**Task statement:** Swap "Up One Level" for "Parent Folder" throughout these records and write them out again with nothing else changed, leaving out the pictures.

**Given entries:**
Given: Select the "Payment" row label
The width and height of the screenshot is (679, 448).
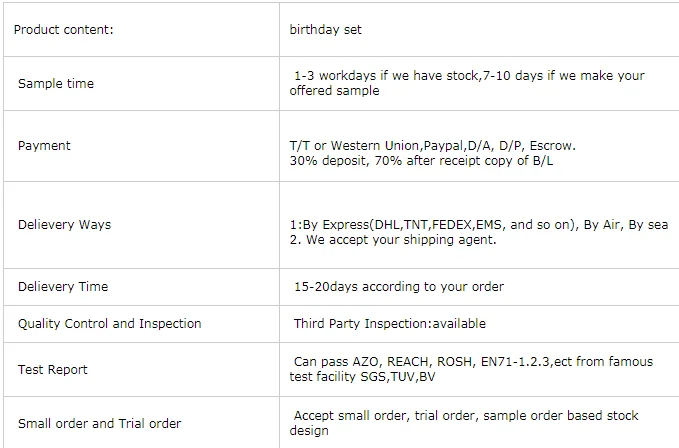Looking at the screenshot, I should [x=44, y=146].
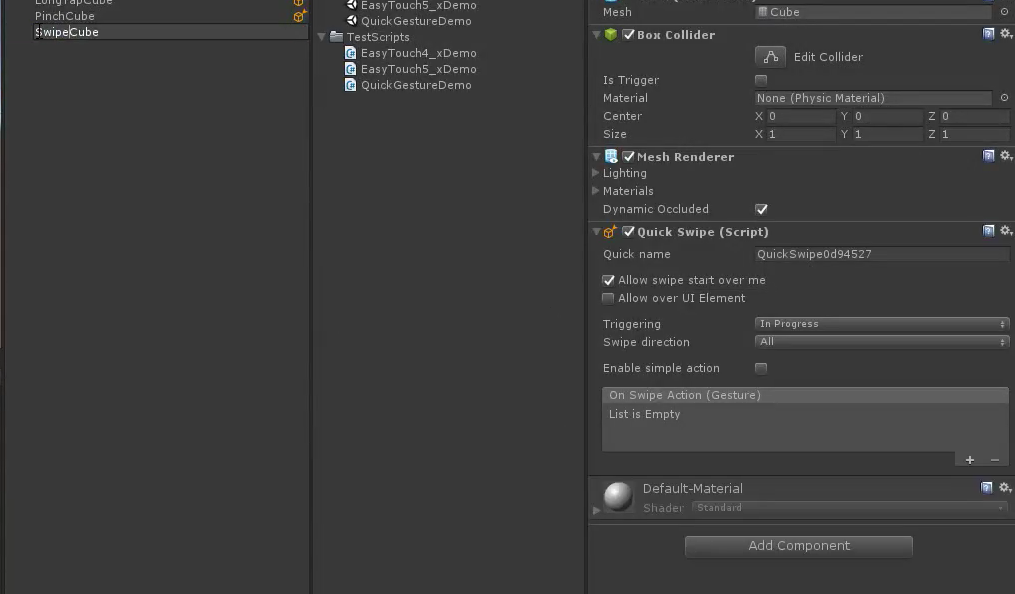
Task: Open the Physic Material object picker circle
Action: 1004,97
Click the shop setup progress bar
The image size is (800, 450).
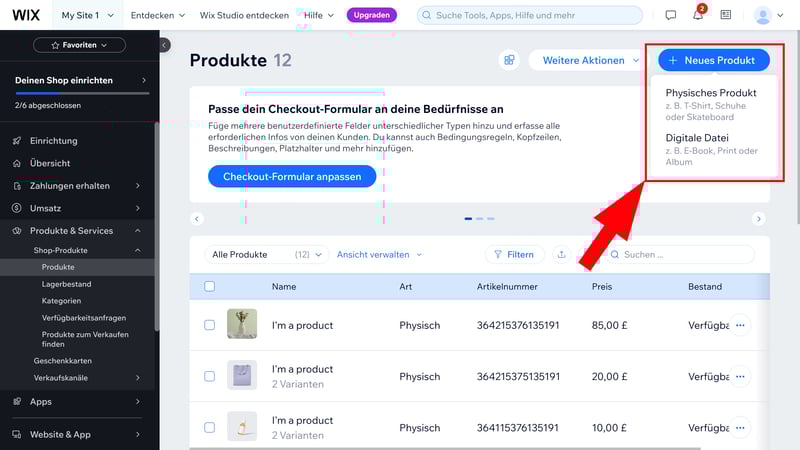(x=78, y=94)
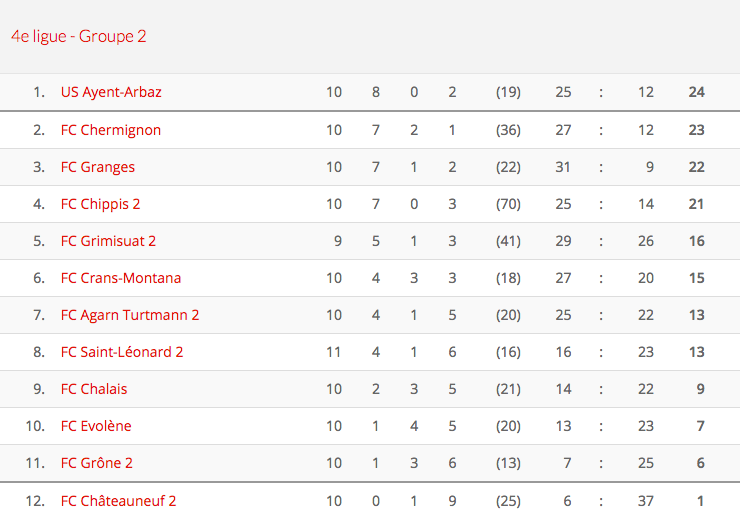This screenshot has width=740, height=515.
Task: Click FC Crans-Montana team name
Action: [x=121, y=278]
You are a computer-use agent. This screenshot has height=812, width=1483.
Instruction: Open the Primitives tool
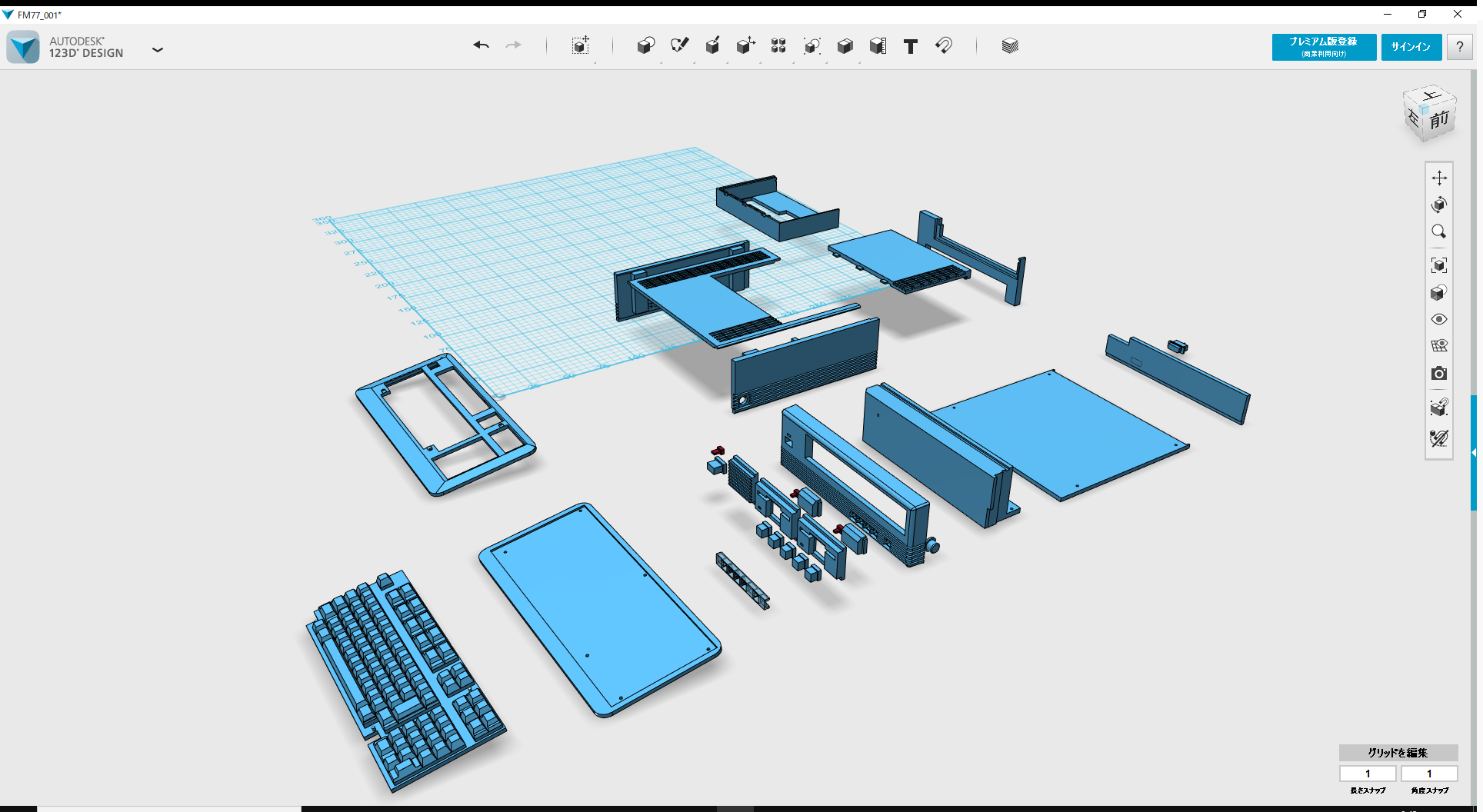tap(646, 46)
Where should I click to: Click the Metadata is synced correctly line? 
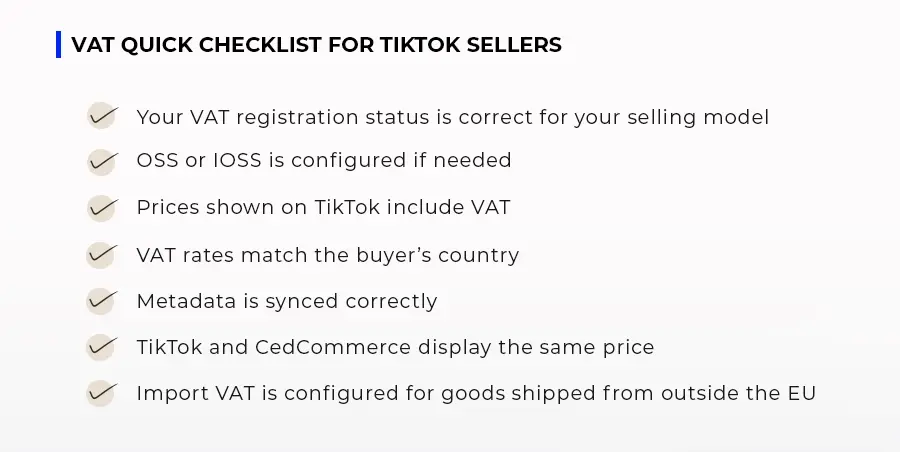[286, 301]
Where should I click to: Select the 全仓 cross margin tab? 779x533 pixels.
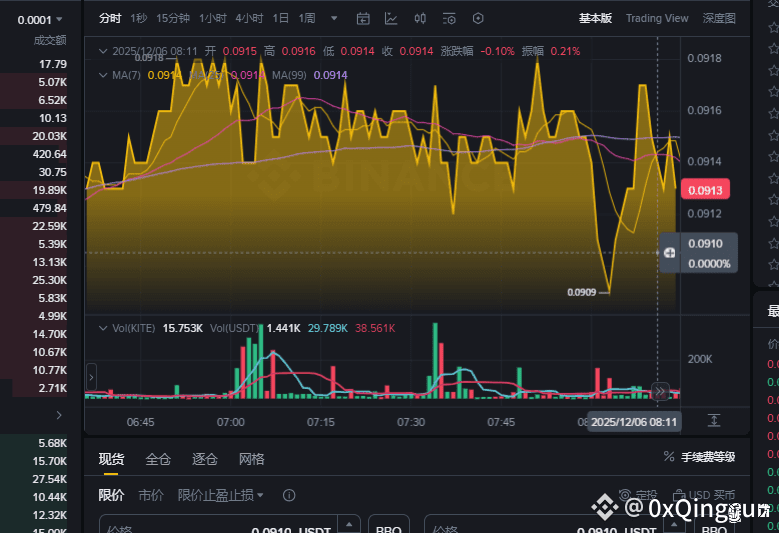[x=158, y=459]
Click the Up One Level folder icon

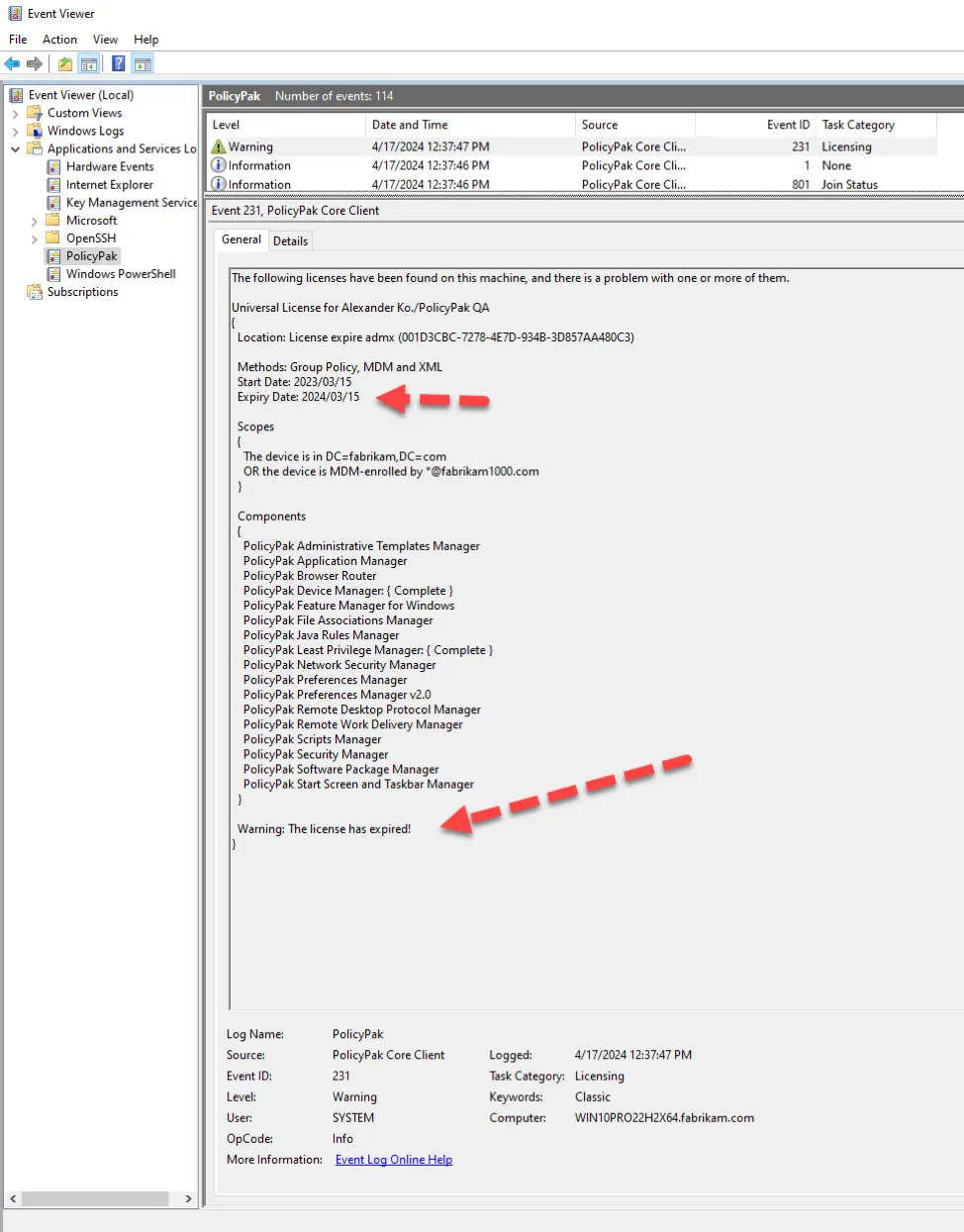pos(65,64)
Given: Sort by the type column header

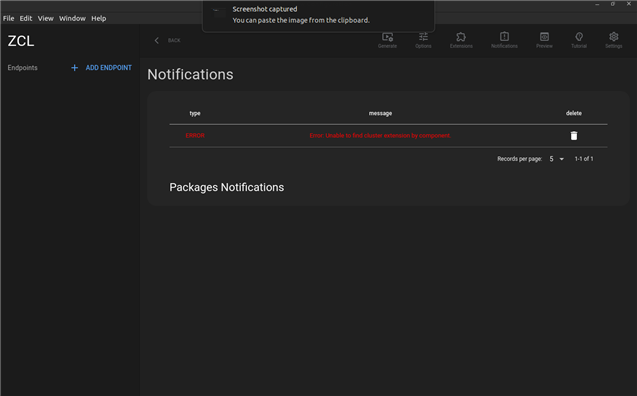Looking at the screenshot, I should (x=195, y=113).
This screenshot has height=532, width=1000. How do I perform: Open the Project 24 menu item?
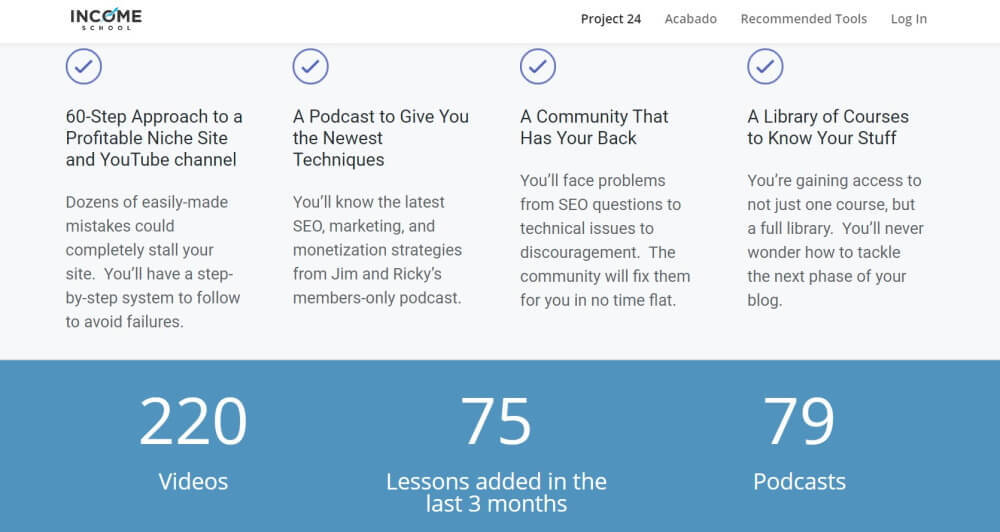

**Worked answer:**
Given: Select the "Payment" row label
The width and height of the screenshot is (679, 448).
Looking at the screenshot, I should [x=44, y=146].
Task: Open the Physic Material object picker circle
Action: 1004,97
Click the shop setup progress bar
The image size is (800, 450).
(x=78, y=94)
This screenshot has width=740, height=515.
Task: Click FC Crans-Montana team name
Action: [x=121, y=278]
You are a computer-use agent. This screenshot has height=812, width=1483.
Instruction: Open the Primitives tool
tap(646, 46)
Where should I click to: Click the Metadata is synced correctly line? 
[286, 301]
Where should I click to: Select the 全仓 cross margin tab? 779x533 pixels.
[x=158, y=459]
Click the Parent Folder folder icon

pos(65,64)
Given: Sort by the type column header

Looking at the screenshot, I should (x=195, y=113).
This screenshot has height=532, width=1000. How do I perform: Open the Project 24 menu item?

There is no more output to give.